Manybubbles has uploaded a new change for review.
https://gerrit.wikimedia.org/r/90150
Change subject: Optionally enable sloppy prefix matching
......................................................................
Optionally enable sloppy prefix matching
This prefix matching has tons of slop: "m p" matches "Main Page".
Bug: 54974
Change-Id: Ib7decd6fdb98e08240507b1248a7f7f2761b52f4
---
M CirrusSearch.php
M includes/CirrusSearchAnalysisConfigBuilder.php
M includes/CirrusSearchMappingConfigBuilder.php
M includes/CirrusSearchSearcher.php
4 files changed, 42 insertions(+), 5 deletions(-)
git pull ssh://gerrit.wikimedia.org:29418/mediawiki/extensions/CirrusSearch
refs/changes/50/90150/1
diff --git a/CirrusSearch.php b/CirrusSearch.php
index c6c1fcf..d287bba 100644
--- a/CirrusSearch.php
+++ b/CirrusSearch.php
@@ -51,6 +51,15 @@
// set to 1 for some redundancy, if not 2 for more redundancy.
$wgCirrusSearchContentReplicaCount = array( 'content' => 0, 'general' => 0 );
+// Is it ok if the prefix starts on any word in the title or just the first
word?
+// Defaults to false (first word only) because that is the wikipedia behavior
and so
+// what we expect users to expect.

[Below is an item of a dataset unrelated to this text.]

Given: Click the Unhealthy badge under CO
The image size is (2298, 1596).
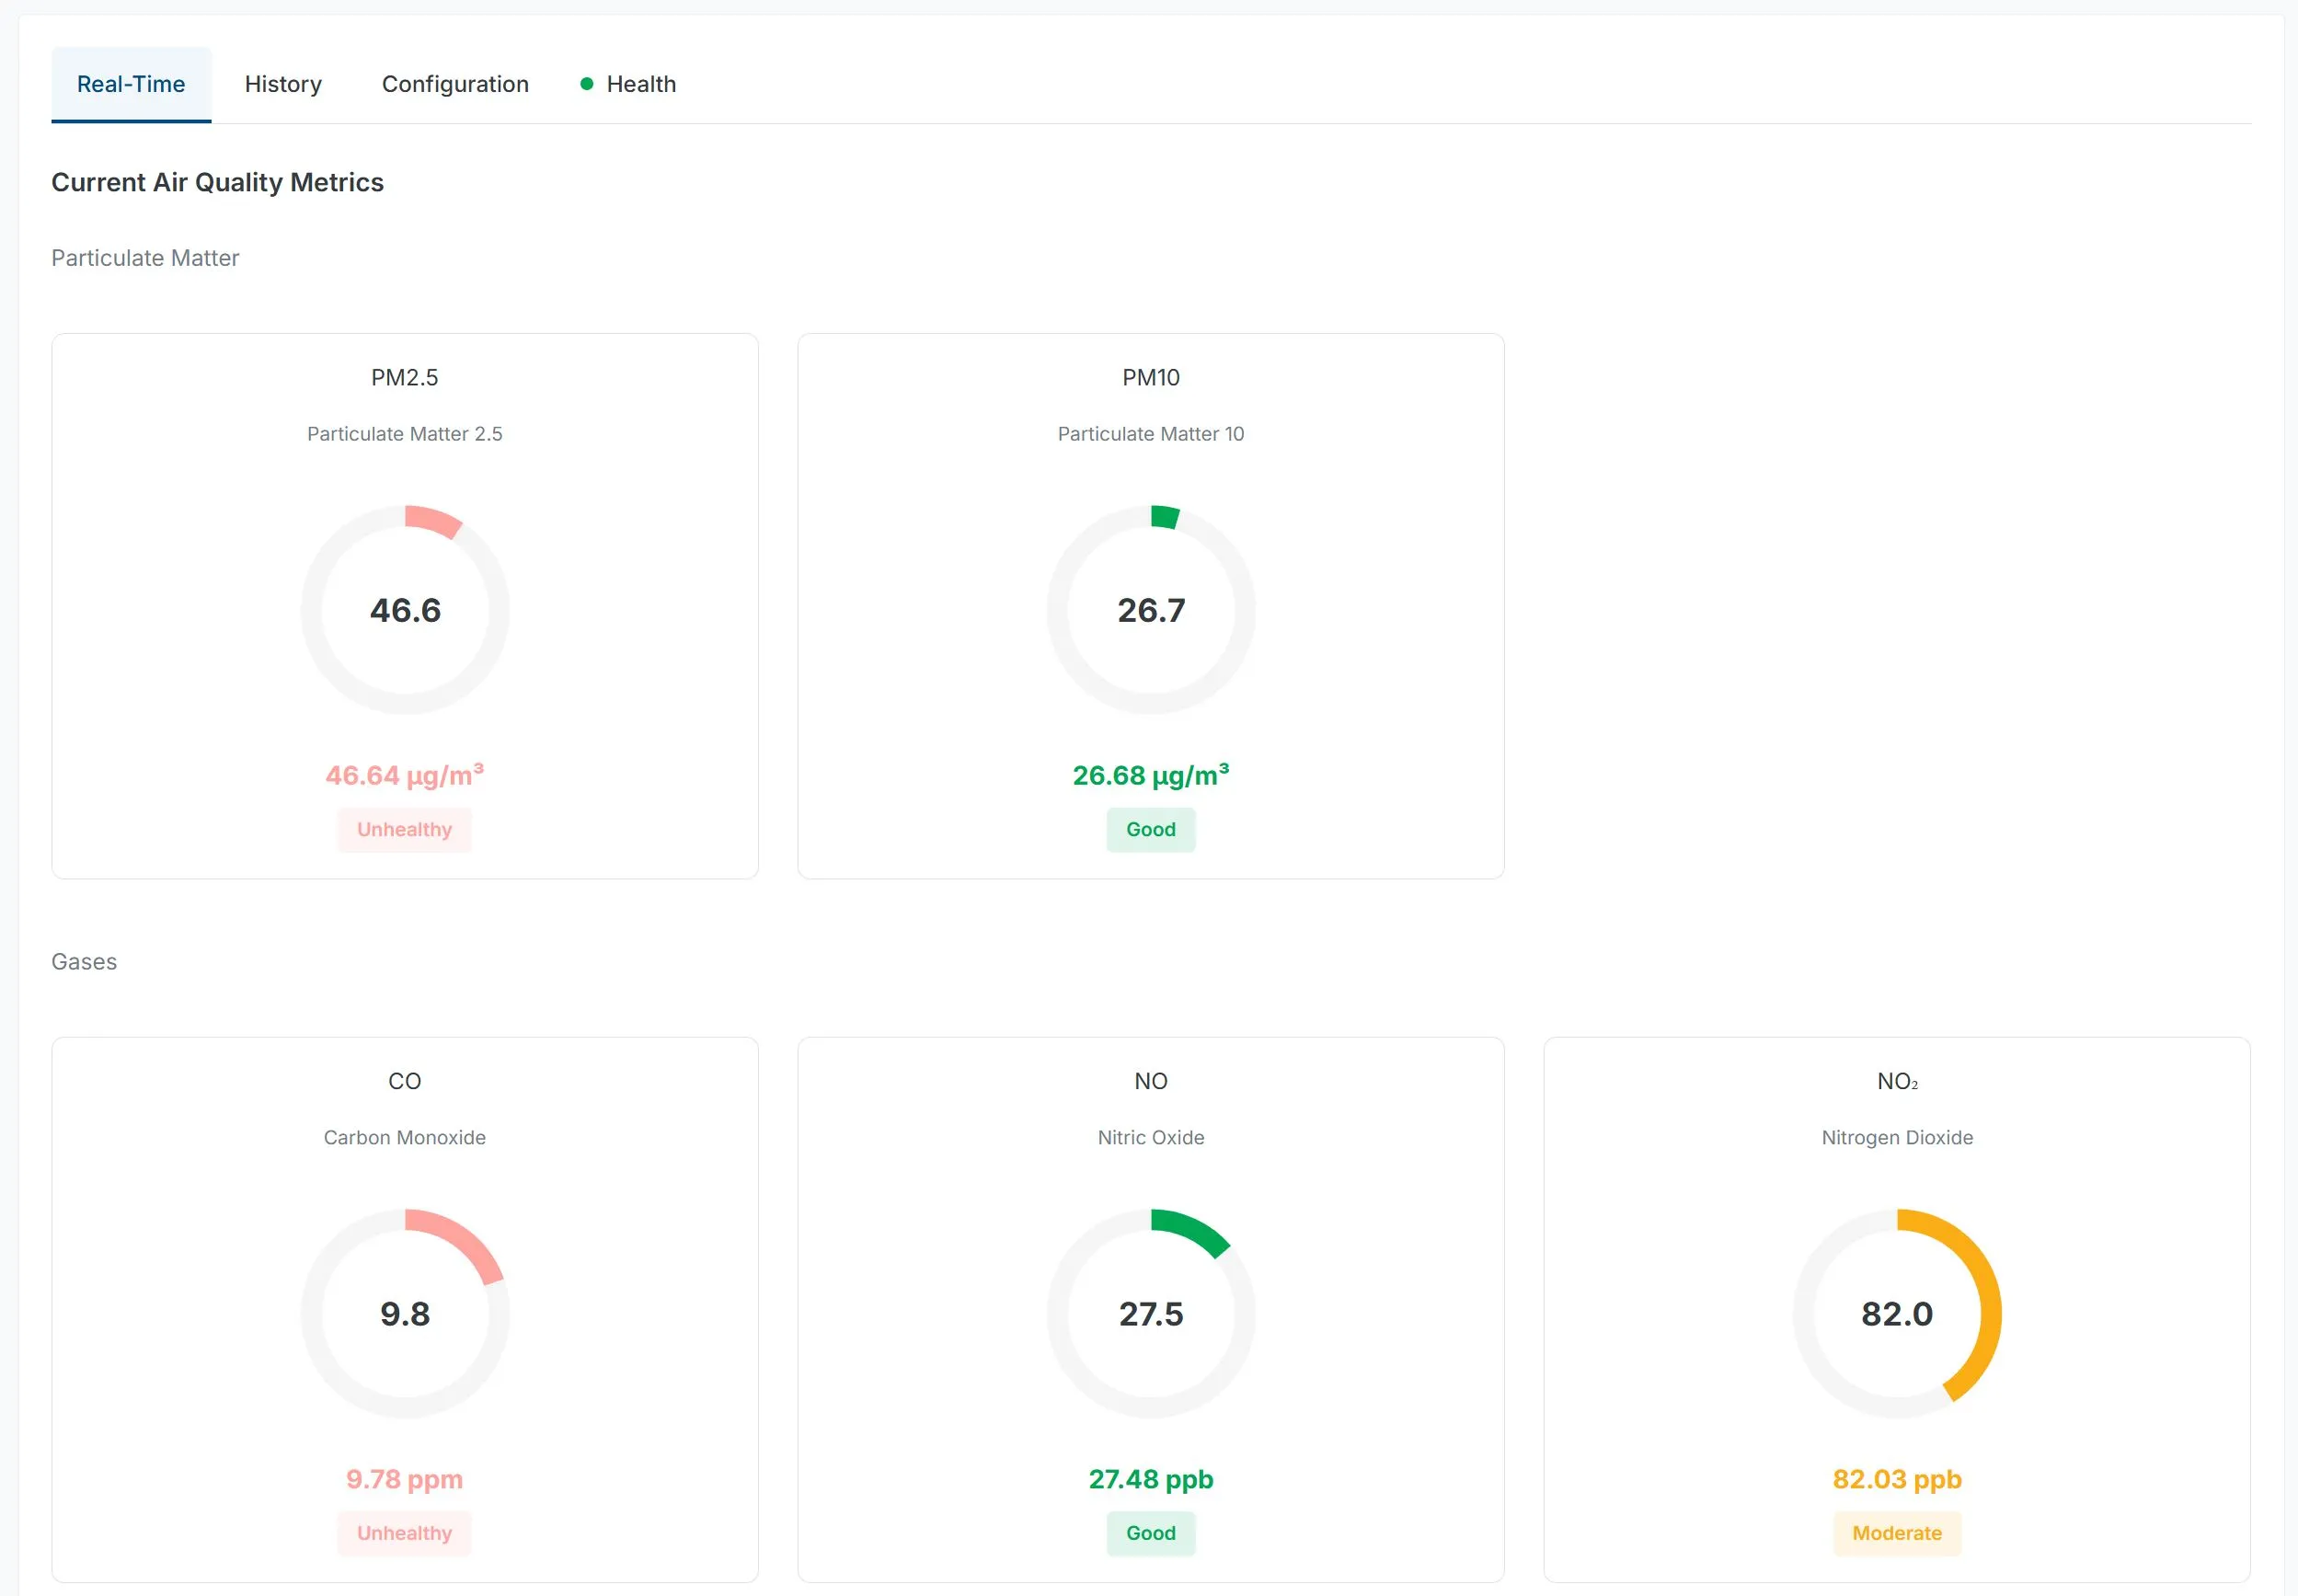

Does not effect the prefix: search filter
or
+// url parameter - that always starts with the first word. false -> true will
break
+// prefix searching until an in place reindex is complete. true -> false is
fine
+// any time and you can then go false -> true if you haven't run an in place
reindex
+// since the change.
+$wgCirrusSearchPrefixSearchStartsWithAnyWord = false;
+
// When searching for a phrase how many words not searched for can be in the
phrase
// before it doesn't match. If I search for "like yellow candy" then
phraseSlop of 0
// won't match "like brownish yellow candy" but phraseSlop of 1 will.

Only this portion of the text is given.